Section C, the analytical and long-answer section, is divided into multiple subsections (Q3 to Q7). Students must attempt one question from each subsection, with each question carrying 7 marks. The questions in this section require deeper mathematical derivations and engineering reasoning. The first subsection includes a question on thermal stresses, asking students to calculate internal forces developed in composite bars or constrained members under temperature change. The alternate question requires solving a beam deflection problem using Macaulay’s method, which demands stepwise application of the deflection formula with piecewise load functions.

The next subsection contains a question asking to compare the section modulus of a hollow circular shaft and a solid circular shaft, requiring an understanding of bending strength and material economy. The alternative question asks students to determine the shear stress distribution in a T-section, requiring detailed knowledge of shear flow, centroid location, and moment of inertia.

Another subsection contains a question requiring students to draw Mohr’s circle and determine principal stresses and maximum shear stresses for a given stress system. This tests a student's understanding of graphical stress transformation and failure prediction. The alternative option asks them to explain Euler’s buckling theory, including the critical load formula for long columns under different end conditions.

The final subsection covers thin shell theory. One question asks students to calculate the hoop stress and longitudinal stress developed in a thin cylindrical shell subjected to internal pressure. The alternative question examines the change in volume or change in diameter of pressure vessels, requiring use of compatibility equations and material elastic constants.

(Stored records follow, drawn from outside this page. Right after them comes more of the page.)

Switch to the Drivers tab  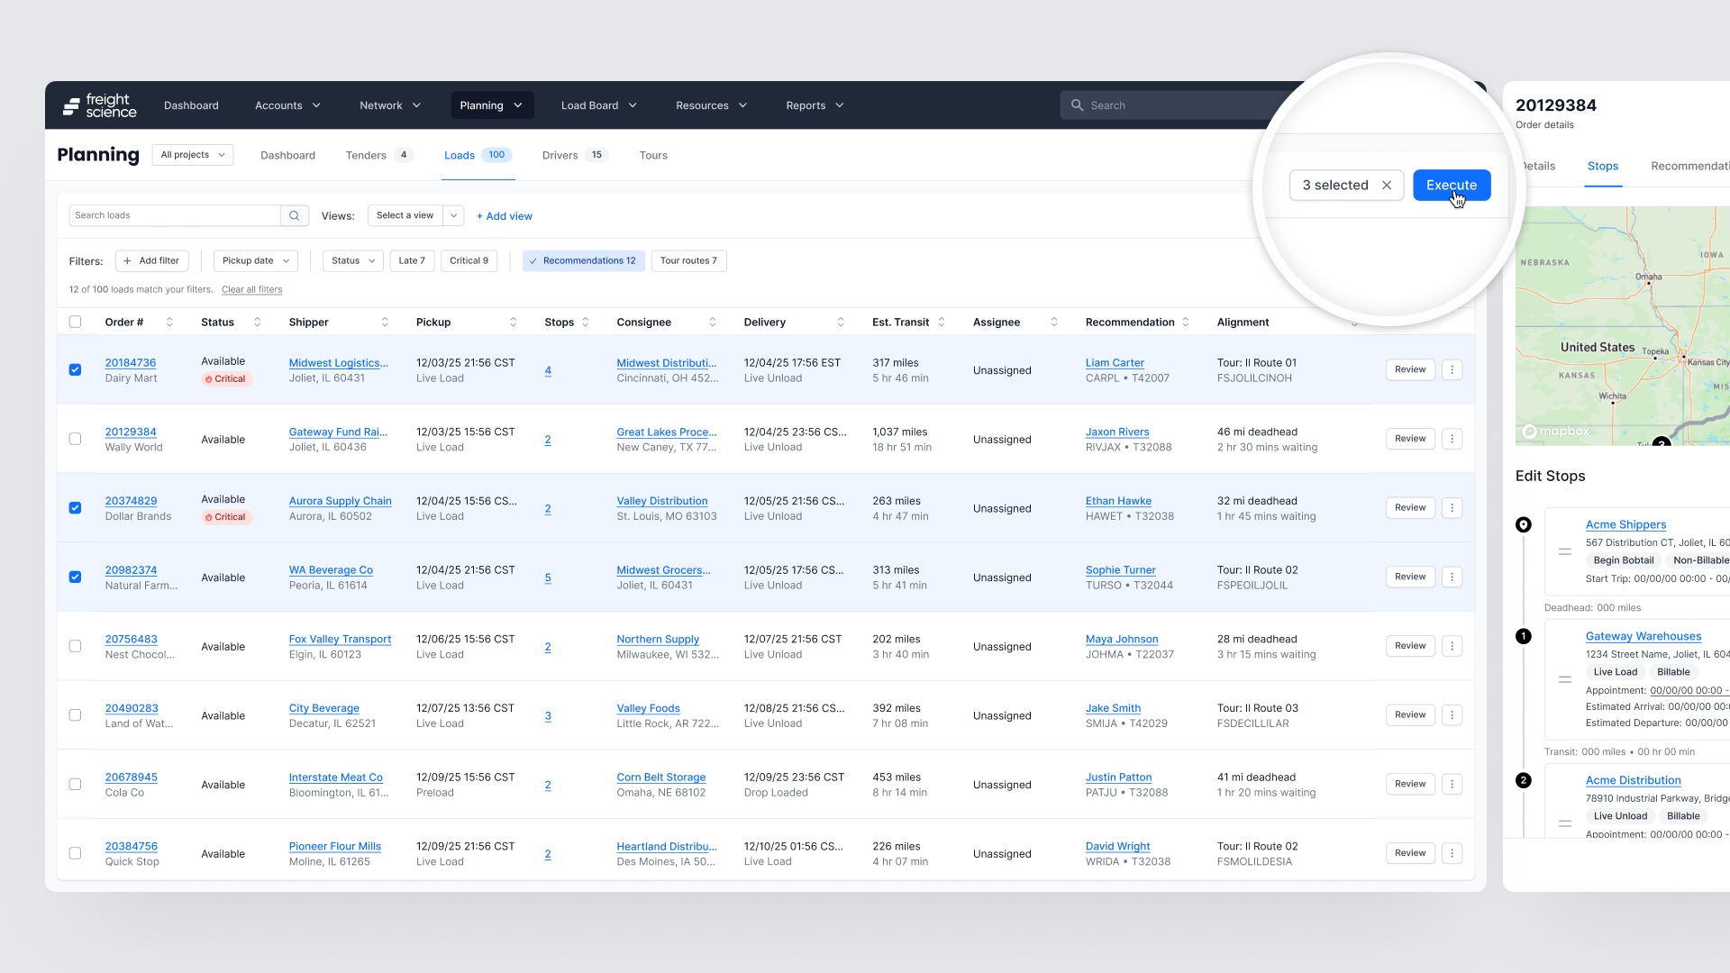point(560,156)
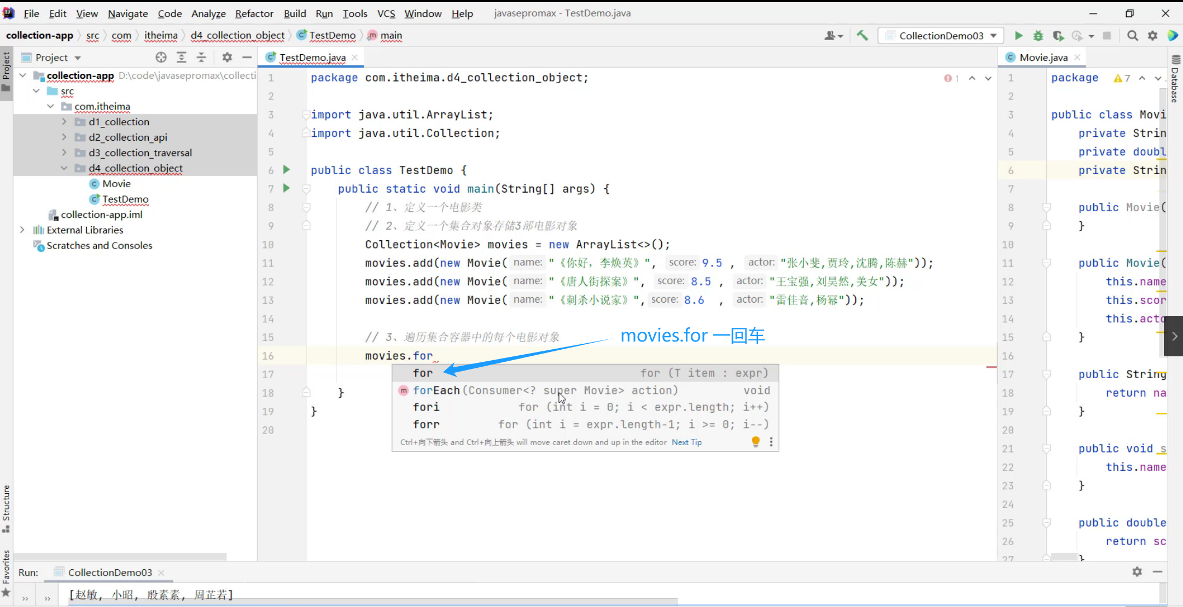Click the intention lightbulb in completion popup
Viewport: 1183px width, 607px height.
tap(755, 441)
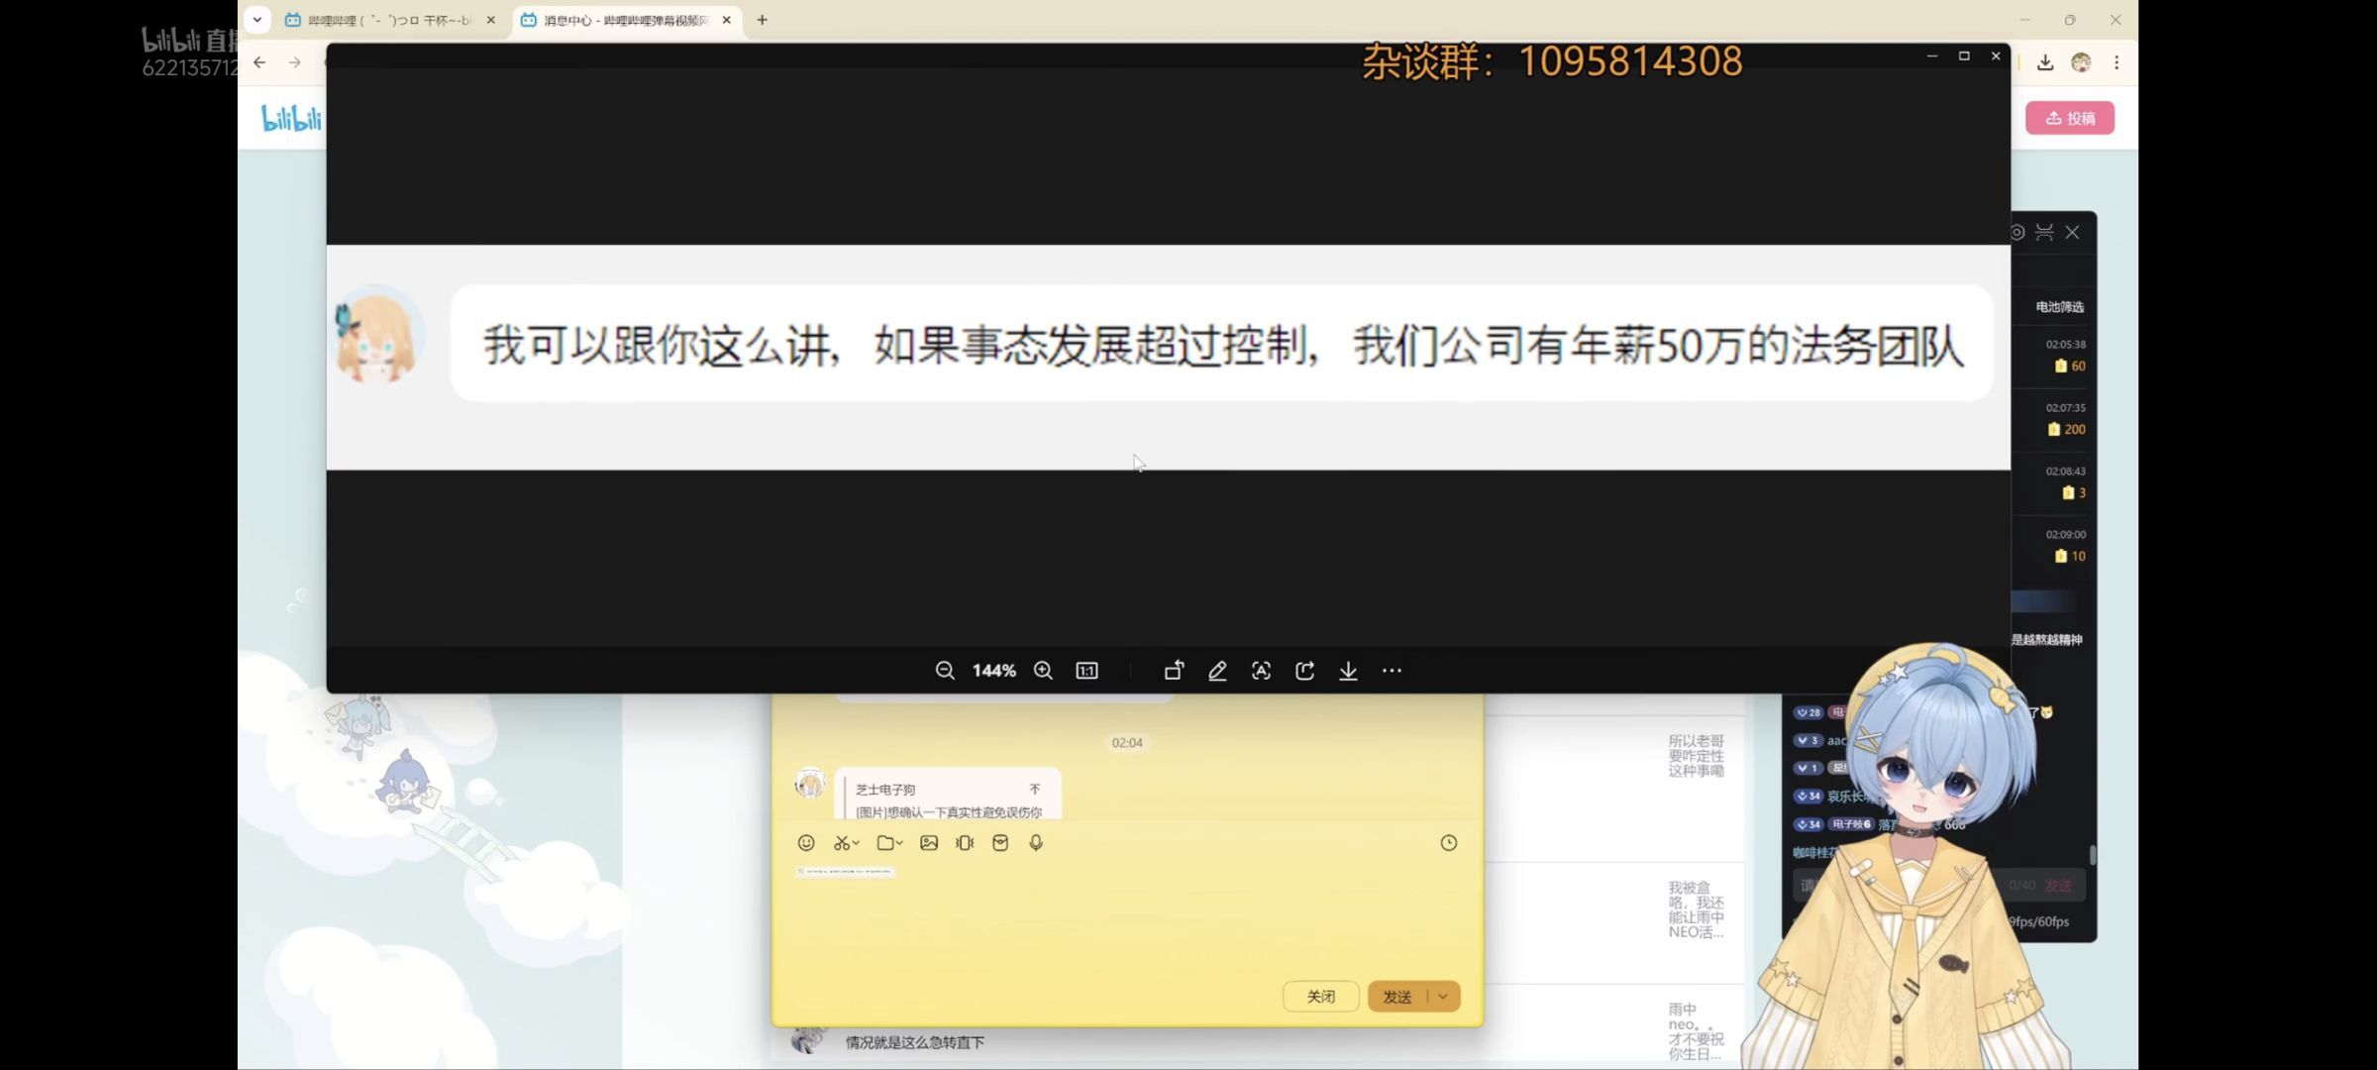The width and height of the screenshot is (2377, 1070).
Task: Open chat history clock icon
Action: (x=1448, y=843)
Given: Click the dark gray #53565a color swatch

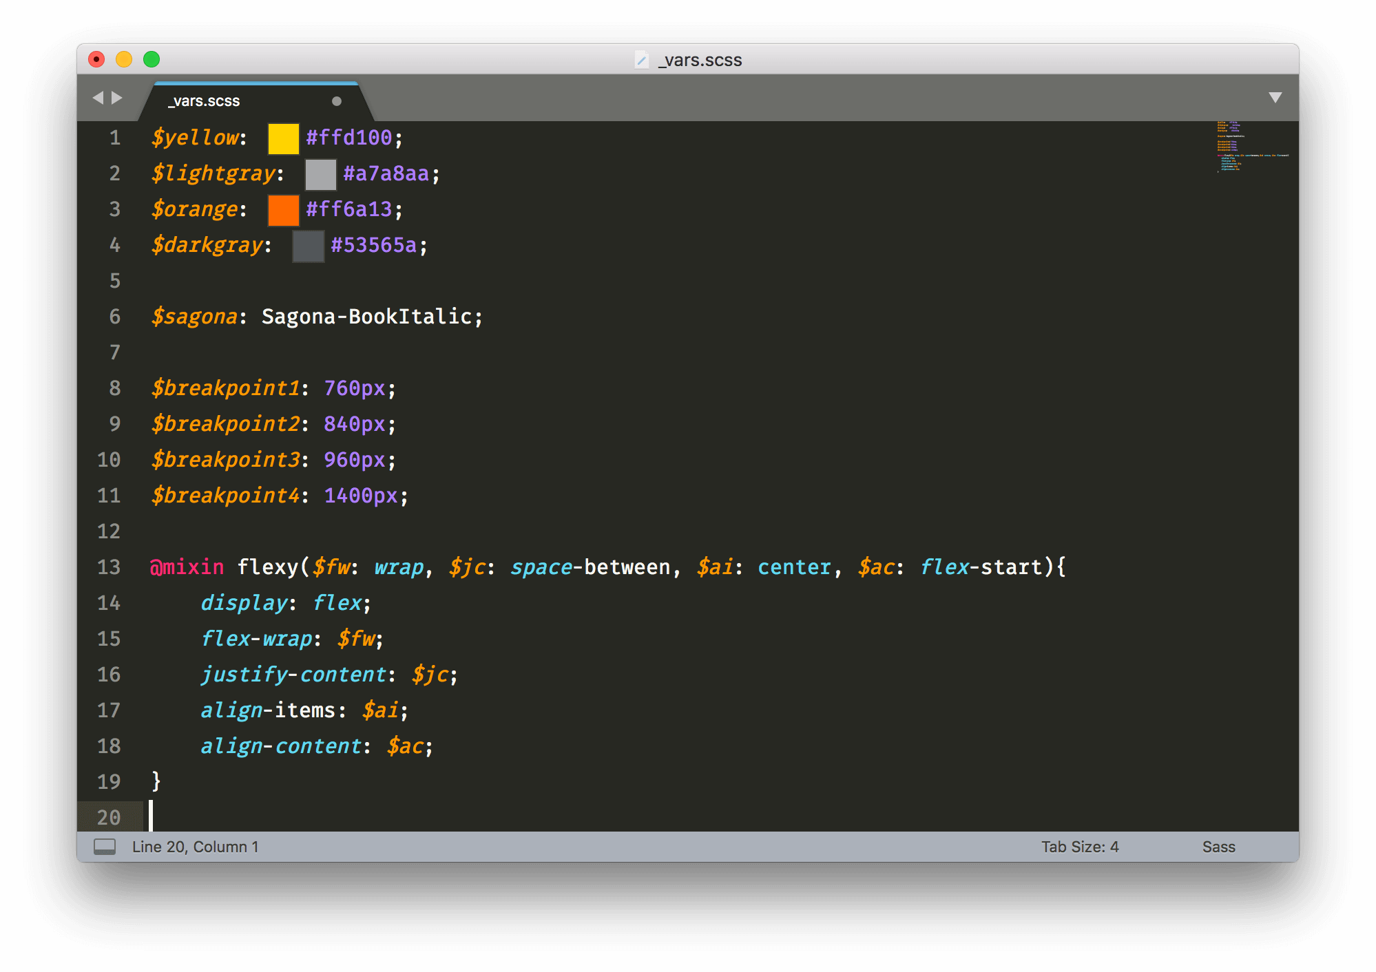Looking at the screenshot, I should pyautogui.click(x=308, y=246).
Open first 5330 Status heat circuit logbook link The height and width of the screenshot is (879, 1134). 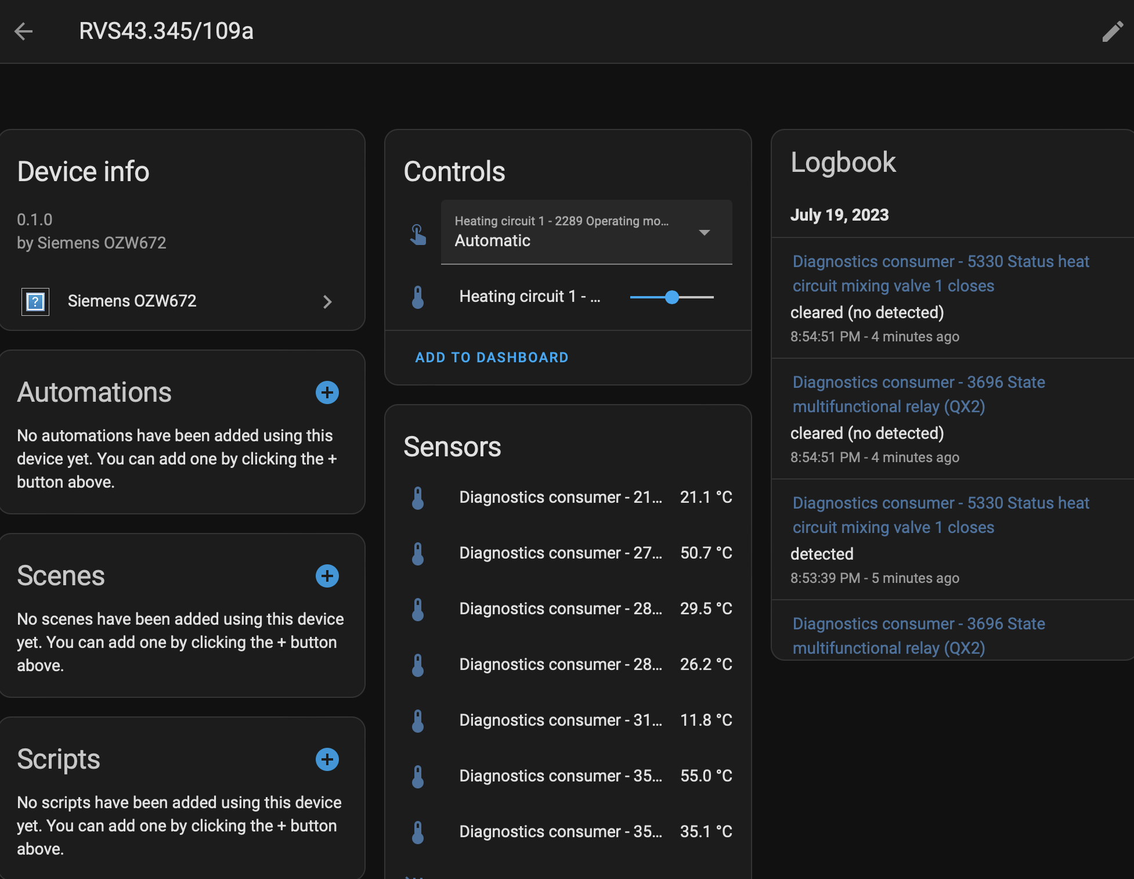pos(940,273)
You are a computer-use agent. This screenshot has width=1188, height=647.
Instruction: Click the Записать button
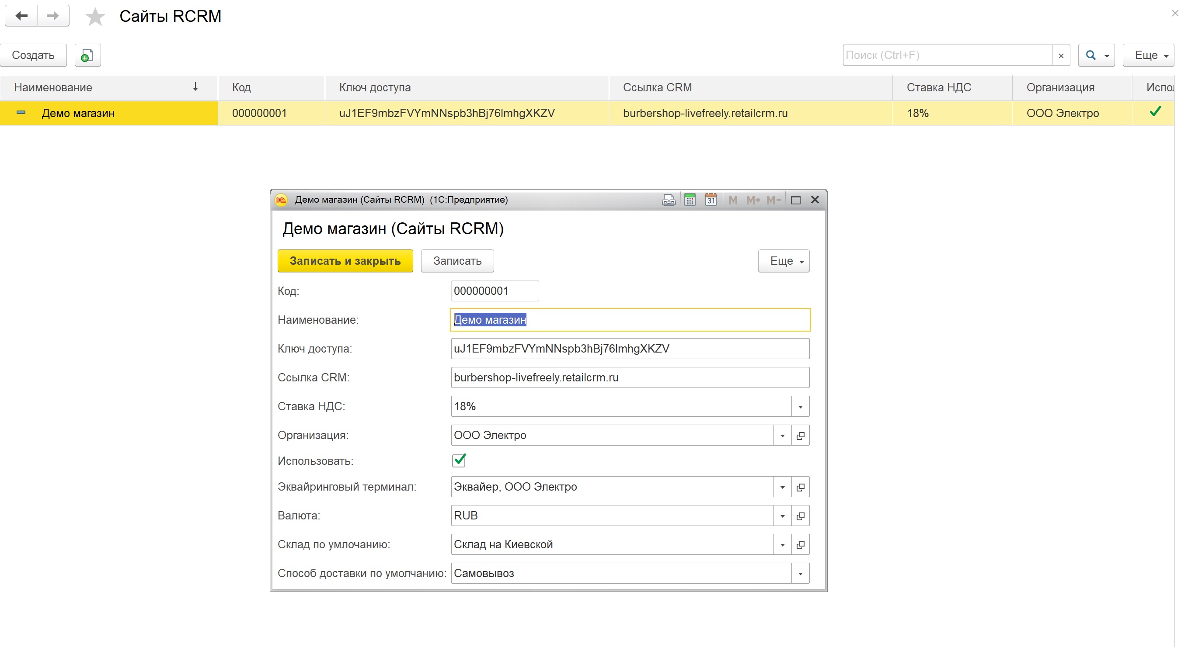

Overall, this exam paper offers a complete and rigorous evaluation of solid mechanics principles. It tests a student’s ability to analyze internal stresses, compute deflections, understand the behavior of structural members under torsion and bending, evaluate failure theories, and apply advanced analytical methods such as Mohr’s circle, Euler’s buckling theory, torsion equations, and strain-energy concepts. The combination of theoretical questions, numerical problems, and diagram-based analysis ensures a comprehensive assessment of both conceptual understanding and practical engineering ability. With its structured format and wide coverage of essential topics, the question paper fully reflects the core curriculum of Introduction to Solid Mechanics for engineering students.